Registration Statement No. 333-254098, filed with the SEC on March 10, 2021, pertaining to the registration of an additional 1,278,704 shares of Common Stock reserved for issuance under the 2019 Plan and 255,741 shares of Common Stock reserved for issuance under the ESPP;

 

   

Registration Statement No. 333-263453, filed with the SEC on March 10, 2022, pertaining to the registration of an additional 1,638,473 shares of Common Stock reserved for issuance under the 2019 Plan and 327,694 shares of Common Stock reserved for issuance under the ESPP;

 

   

Registration Statement No. 333-266747, filed with the SEC on August 10, 2022, pertaining to the registration of 1,000,000 shares of Common Stock reserved for issuance under the Harpoon Therapeutics, Inc. 2022 Inducement Plan (the “Inducement Plan”);

 

   

Registration Statement No. 333-270883, filed with the SEC on March 27, 2023, pertaining to the registration of an additional 1,789,337 shares of Common Stock reserved for issuance under the 2019 Plan and 357,867 shares of Common Stock reserved for issuance under the ESPP; and

 

   

Registration Statement No. 333-276408, filed with the SEC on January 5, 2024, pertaining to the registration of an additional 847,206 shares of Common Stock reserved for issuance under the 2019 Plan, 169,441 shares of Common Stock reserved for issuance under the ESPP, and 350,500 shares of Common Stock reserved for future grant to eligible persons under the Inducement Plan.

On March 11, 2024, pursuant to the terms of the Agreement and Plan of Merger (the “Merger Agreement”), dated as of January 7, 2024, by and among the Registrant, Merck Sharp & Dohme LLC, a New Jersey limited liability company (“Merck”), and Hawaii Merger Sub, Inc., a Delaware corporation and wholly owned subsidiary of Merck (“Merger Sub”), Merger Sub merged with and into the Registrant (the “Merger”), with the Registrant surviving the Merger as a wholly-owned subsidiary of Merck.

As a result of the Merger, the Registrant has terminated, as of the date hereof, any and all offerings of its securities pursuant to its existing registration statements under the Securities Act of 1933, as amended, including the Registration Statements.

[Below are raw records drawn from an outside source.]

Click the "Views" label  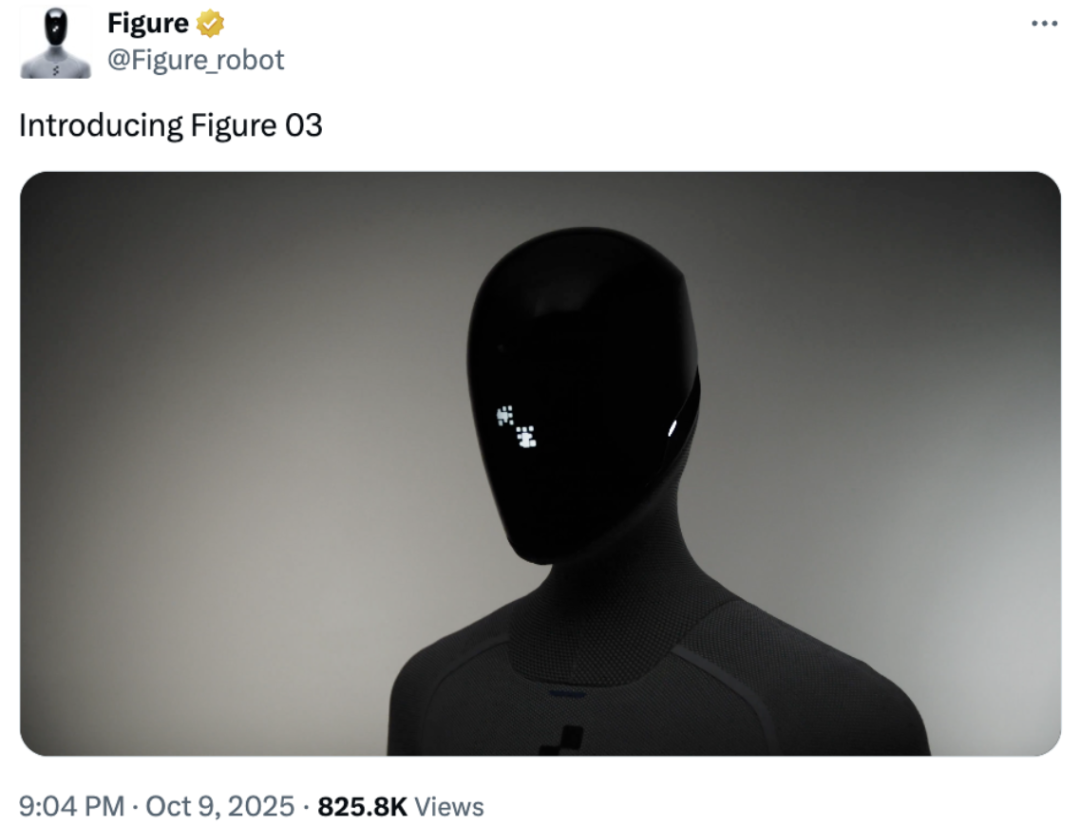coord(449,806)

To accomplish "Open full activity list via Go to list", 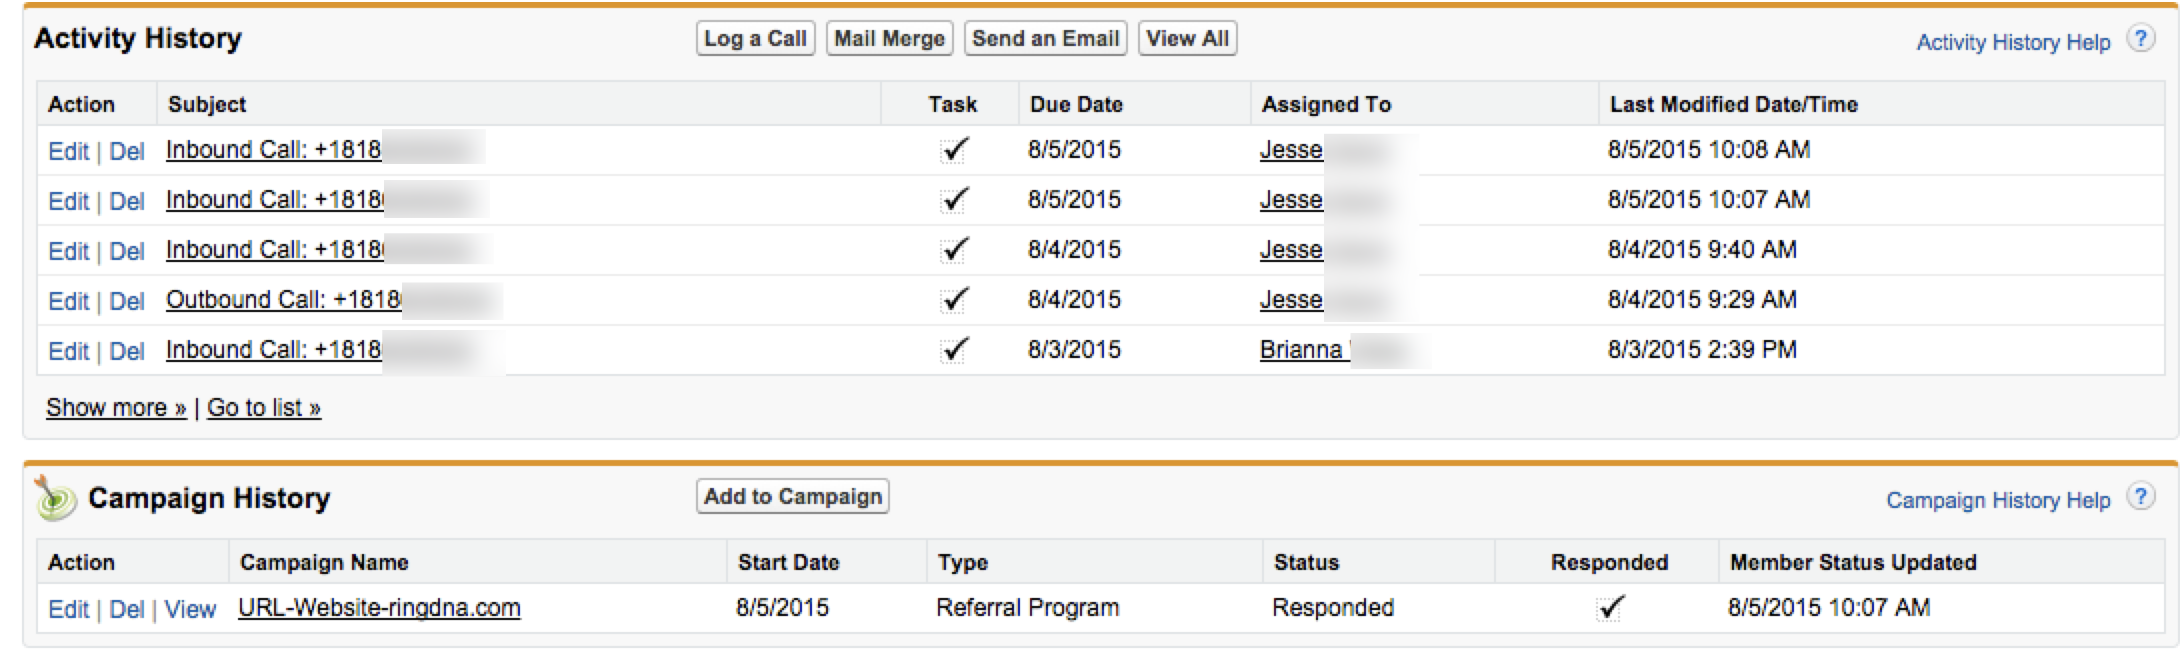I will click(263, 408).
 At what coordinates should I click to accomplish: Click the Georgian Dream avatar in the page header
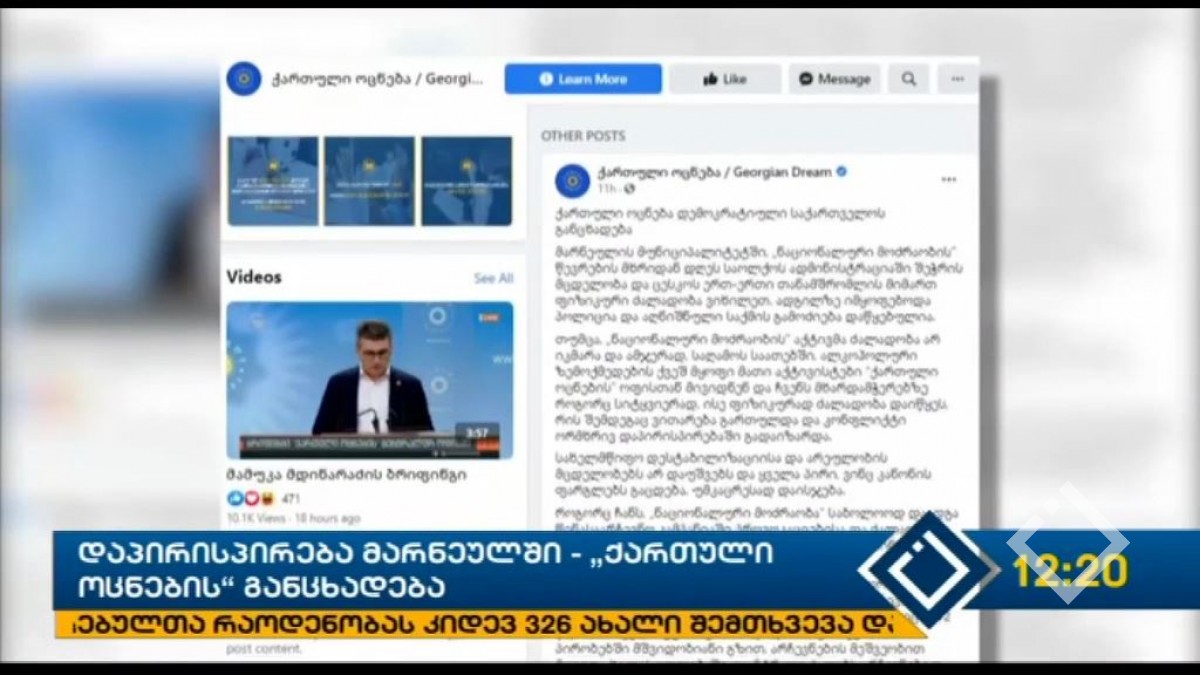(x=243, y=79)
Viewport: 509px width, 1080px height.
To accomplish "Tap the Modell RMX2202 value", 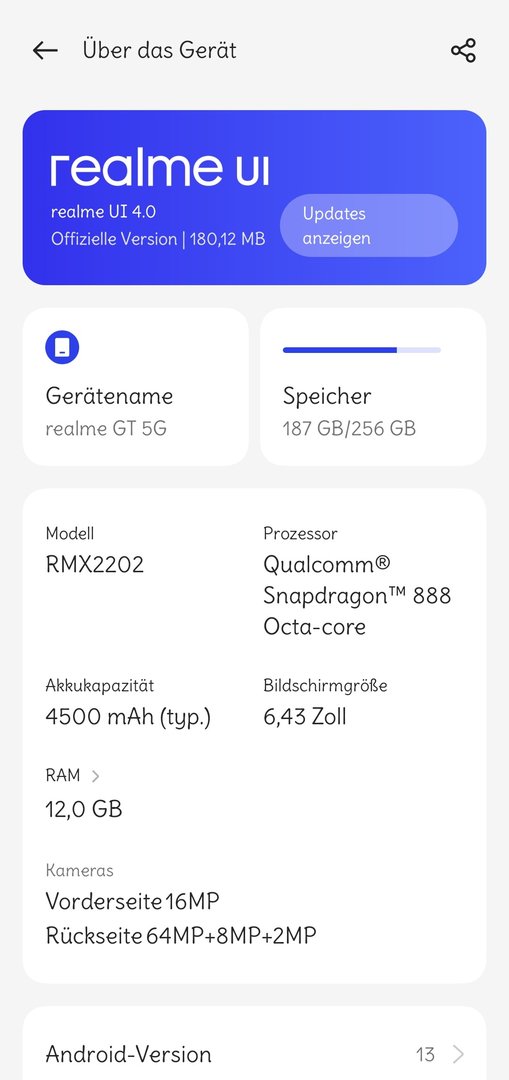I will [x=95, y=564].
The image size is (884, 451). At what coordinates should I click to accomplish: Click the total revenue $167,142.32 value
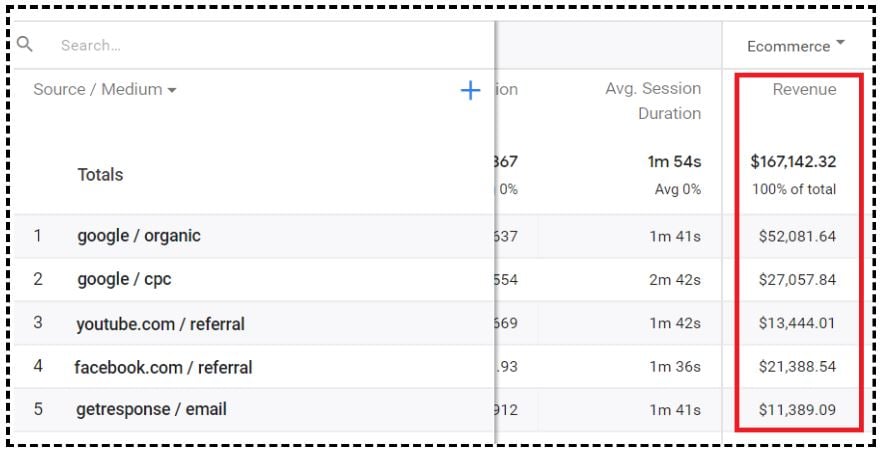(793, 162)
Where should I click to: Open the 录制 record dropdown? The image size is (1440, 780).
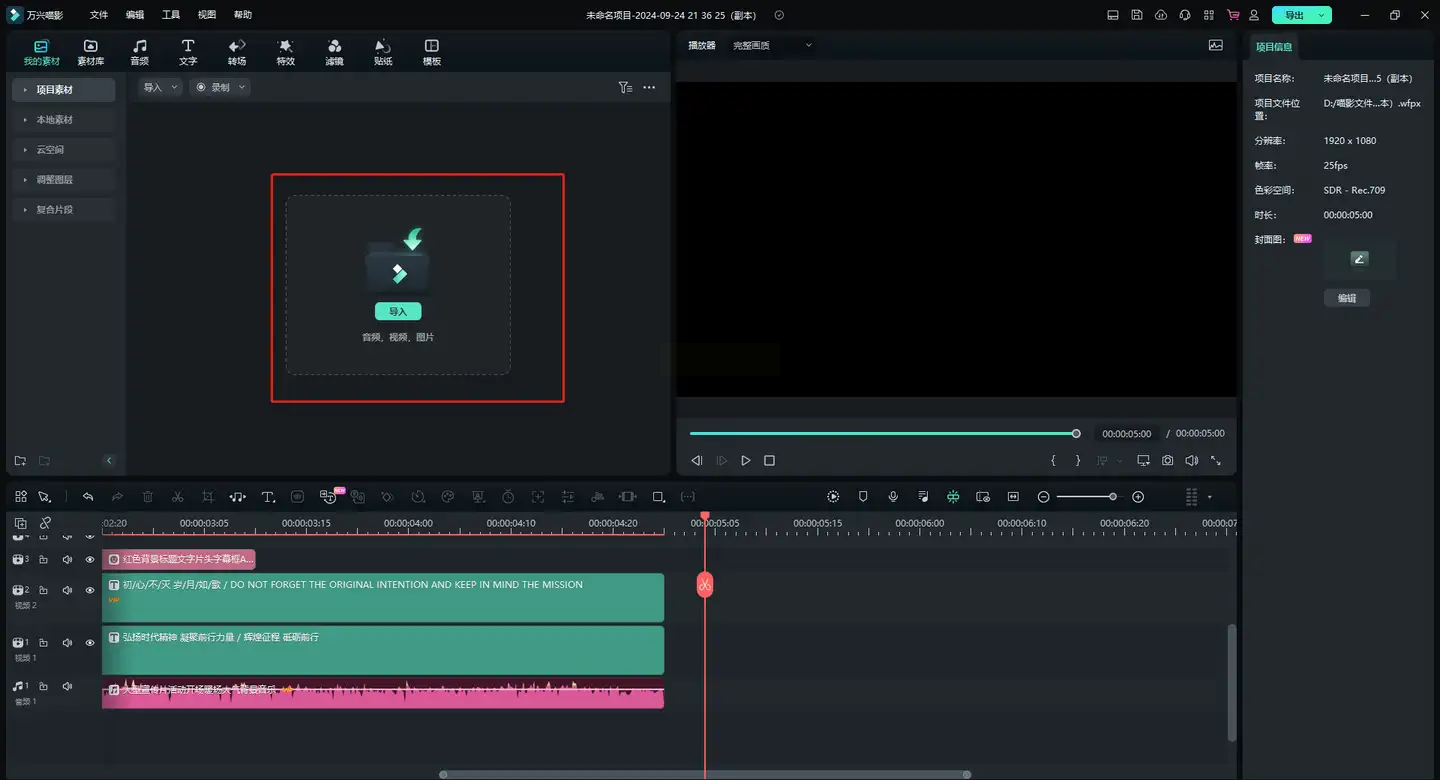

In accordance with an undertaking made by the Registrant in the Registration Statements to remove from registration, by means of a post-effective amendment, any of the securities registered under the Registration Statements that remain unissued at the termination of the offerings, by filing these Post-Effective Amendments, the Registrant hereby removes from registration all securities registered but unsold under such Registration Statements, if any, as of the date hereof, and the Registration Statements are hereby amended, as appropriate, to reflect the deregistration of such securities.


SIGNATURES

Pursuant to the requirements of the Securities Act of 1933, the Registrant certifies that it has reasonable grounds to believe that it meets all of the requirements for filing on Form S-8 and has duly caused these Post-Effective Amendments to the Registration Statements on Form S-8 to be signed on its behalf by the undersigned, thereunto duly authorized, in the City of Rahway, State of New Jersey, on March 11, 2024.

 

HARPOON THERAPEUTICS, INC.

By:   /s/ Kelly E.W. Grez
 

Name: Kelly E.W. Grez

 

Title: Assistant Secretary

No other person is required to sign these Post-Effective Amendments to the Registration Statements on Form S-8 in reliance on Rule 478 of the Securities Act of 1933, as amended.